● DIRECTIONS:
Among the lines below, copy exactly those from the one with "Instruction: Click the Наименование" through the one with "185x156 pixels.", counting both ends.

Saved data entries:
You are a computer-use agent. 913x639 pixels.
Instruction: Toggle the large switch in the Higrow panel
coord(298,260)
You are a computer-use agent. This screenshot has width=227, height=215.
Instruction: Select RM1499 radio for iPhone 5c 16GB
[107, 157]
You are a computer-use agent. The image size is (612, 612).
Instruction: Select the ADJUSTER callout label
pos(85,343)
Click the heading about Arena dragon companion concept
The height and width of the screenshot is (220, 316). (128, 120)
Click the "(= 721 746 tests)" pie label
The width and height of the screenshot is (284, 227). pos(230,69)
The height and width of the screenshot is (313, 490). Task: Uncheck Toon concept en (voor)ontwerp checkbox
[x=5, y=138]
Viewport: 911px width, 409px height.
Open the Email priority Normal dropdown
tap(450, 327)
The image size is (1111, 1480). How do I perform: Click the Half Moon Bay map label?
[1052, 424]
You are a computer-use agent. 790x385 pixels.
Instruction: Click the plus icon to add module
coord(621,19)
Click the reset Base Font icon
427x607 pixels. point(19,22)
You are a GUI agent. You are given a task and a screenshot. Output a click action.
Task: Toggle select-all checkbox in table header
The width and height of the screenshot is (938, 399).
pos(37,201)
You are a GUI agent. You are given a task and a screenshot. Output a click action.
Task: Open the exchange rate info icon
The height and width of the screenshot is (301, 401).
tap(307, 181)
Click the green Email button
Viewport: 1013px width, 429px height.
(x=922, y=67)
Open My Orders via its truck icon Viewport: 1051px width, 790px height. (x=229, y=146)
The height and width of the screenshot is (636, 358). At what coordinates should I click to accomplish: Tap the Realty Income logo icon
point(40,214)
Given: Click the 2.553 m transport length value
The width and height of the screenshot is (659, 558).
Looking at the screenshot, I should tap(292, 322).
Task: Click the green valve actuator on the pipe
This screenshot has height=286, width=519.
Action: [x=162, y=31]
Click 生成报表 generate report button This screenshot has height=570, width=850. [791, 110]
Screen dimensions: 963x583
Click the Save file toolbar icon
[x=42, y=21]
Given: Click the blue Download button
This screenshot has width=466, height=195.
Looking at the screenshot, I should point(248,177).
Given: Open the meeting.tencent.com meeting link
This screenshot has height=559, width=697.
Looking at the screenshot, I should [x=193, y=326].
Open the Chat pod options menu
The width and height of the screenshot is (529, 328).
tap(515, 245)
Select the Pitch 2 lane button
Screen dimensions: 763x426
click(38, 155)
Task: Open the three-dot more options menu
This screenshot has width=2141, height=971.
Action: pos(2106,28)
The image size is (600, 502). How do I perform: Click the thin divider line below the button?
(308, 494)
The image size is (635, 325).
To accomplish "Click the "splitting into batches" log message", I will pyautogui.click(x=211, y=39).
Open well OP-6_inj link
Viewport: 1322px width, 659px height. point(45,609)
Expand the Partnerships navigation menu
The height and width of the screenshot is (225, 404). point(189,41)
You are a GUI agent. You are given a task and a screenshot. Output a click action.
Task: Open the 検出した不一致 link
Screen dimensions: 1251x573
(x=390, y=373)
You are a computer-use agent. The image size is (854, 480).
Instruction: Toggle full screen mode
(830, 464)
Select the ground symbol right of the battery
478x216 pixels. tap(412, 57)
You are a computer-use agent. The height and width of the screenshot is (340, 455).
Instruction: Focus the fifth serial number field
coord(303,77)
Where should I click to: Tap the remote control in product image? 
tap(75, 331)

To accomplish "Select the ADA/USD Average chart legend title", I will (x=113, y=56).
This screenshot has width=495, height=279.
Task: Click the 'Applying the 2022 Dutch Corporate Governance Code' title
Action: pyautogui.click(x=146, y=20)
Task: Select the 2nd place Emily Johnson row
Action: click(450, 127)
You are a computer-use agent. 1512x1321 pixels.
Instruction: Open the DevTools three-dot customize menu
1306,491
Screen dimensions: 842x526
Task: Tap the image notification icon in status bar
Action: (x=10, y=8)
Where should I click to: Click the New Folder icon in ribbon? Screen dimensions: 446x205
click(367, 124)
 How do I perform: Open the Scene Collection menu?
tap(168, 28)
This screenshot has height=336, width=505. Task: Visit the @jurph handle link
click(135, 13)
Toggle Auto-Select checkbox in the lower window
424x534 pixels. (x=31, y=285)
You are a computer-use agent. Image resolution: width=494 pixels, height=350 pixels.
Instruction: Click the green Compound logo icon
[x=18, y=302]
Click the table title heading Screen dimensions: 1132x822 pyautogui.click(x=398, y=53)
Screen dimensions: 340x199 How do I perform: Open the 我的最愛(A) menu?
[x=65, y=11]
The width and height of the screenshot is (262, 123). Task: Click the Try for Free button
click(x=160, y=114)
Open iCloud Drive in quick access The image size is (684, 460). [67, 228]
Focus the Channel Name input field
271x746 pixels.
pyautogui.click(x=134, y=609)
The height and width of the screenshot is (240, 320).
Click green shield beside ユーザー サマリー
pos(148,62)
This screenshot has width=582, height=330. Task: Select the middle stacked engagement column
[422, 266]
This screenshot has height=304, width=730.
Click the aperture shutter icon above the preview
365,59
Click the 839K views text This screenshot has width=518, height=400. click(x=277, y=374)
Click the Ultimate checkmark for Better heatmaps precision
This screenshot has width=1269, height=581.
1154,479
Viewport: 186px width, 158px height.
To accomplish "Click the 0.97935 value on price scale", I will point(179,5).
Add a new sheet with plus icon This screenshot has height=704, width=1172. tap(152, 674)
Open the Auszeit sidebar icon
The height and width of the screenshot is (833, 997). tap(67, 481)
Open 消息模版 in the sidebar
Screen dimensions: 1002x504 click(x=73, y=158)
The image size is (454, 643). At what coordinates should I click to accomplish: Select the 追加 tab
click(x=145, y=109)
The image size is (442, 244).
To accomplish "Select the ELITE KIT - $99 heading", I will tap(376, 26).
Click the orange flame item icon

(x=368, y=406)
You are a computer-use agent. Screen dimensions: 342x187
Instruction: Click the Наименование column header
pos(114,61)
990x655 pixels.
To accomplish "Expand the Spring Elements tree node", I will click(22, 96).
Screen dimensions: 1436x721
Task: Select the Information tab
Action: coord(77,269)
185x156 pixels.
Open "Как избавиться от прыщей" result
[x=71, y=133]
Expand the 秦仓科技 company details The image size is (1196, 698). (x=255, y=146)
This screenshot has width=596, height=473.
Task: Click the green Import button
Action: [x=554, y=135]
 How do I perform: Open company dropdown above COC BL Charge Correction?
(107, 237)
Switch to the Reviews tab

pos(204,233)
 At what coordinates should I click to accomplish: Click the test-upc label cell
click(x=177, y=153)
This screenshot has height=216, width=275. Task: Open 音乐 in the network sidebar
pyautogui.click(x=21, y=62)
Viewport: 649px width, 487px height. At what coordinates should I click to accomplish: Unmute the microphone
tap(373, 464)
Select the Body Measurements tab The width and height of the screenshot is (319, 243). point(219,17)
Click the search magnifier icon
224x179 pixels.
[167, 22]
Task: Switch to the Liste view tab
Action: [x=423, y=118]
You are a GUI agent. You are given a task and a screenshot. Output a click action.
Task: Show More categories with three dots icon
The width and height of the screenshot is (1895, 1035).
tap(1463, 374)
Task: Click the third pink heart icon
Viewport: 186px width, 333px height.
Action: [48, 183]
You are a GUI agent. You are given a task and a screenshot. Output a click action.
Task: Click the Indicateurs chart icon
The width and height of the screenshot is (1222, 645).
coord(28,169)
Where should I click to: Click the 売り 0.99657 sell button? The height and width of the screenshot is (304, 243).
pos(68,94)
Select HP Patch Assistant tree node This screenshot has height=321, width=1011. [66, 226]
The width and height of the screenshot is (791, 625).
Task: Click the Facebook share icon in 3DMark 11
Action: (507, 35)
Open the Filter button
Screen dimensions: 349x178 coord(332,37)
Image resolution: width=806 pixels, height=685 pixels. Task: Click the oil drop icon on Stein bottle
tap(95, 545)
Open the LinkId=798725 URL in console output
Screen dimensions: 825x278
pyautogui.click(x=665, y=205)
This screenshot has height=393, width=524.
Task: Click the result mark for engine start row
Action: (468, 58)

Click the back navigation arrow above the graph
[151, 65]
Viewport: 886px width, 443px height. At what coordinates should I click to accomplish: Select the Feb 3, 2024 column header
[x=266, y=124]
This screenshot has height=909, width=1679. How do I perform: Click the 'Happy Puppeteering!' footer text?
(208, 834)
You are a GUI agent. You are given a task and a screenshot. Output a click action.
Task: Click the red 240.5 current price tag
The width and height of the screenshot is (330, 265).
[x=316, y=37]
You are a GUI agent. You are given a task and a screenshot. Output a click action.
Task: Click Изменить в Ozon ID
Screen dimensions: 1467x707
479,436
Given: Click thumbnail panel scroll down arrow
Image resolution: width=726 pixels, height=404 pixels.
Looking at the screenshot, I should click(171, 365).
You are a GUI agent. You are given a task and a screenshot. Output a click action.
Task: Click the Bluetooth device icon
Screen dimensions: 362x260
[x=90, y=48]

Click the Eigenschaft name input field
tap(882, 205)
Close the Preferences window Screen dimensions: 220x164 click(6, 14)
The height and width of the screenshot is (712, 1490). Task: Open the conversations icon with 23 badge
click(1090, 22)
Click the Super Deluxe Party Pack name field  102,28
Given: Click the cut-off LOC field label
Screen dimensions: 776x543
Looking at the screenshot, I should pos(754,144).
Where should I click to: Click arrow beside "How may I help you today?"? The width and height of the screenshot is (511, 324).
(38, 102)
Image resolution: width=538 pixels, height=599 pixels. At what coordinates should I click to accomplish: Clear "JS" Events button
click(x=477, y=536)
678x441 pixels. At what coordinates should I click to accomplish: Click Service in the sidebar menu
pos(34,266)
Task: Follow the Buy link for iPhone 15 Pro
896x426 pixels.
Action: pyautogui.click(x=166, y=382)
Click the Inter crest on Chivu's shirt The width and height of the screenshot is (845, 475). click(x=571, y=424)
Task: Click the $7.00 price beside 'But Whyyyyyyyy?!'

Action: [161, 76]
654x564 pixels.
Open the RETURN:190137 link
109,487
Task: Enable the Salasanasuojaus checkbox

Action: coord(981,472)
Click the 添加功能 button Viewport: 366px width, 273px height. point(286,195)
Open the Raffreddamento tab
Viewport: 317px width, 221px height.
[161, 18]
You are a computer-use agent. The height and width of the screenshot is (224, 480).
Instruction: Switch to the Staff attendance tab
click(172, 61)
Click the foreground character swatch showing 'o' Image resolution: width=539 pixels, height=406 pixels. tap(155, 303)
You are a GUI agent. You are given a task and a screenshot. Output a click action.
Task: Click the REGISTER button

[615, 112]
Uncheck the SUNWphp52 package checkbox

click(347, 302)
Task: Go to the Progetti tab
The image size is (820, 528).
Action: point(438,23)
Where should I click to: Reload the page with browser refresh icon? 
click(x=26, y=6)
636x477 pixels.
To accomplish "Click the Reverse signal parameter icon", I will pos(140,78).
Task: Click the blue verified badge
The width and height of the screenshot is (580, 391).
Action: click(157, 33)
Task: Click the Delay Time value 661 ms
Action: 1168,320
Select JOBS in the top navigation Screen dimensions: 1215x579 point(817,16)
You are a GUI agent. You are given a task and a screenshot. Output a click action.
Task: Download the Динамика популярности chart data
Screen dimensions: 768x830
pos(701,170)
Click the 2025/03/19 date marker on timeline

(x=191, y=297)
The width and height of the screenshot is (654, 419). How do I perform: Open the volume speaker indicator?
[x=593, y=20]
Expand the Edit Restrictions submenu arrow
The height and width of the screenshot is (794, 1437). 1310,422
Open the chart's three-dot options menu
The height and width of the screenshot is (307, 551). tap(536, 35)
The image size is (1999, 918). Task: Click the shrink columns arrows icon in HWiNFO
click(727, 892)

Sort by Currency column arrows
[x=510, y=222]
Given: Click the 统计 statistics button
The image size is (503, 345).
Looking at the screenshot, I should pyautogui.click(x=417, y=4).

● WRITTEN ANSWER:
Instruction: Click the Наименование column header
pos(114,61)
990x655 pixels.
To accomplish "Expand the Spring Elements tree node", I will click(22, 96).
Screen dimensions: 1436x721
Task: Select the Information tab
Action: coord(77,269)
185x156 pixels.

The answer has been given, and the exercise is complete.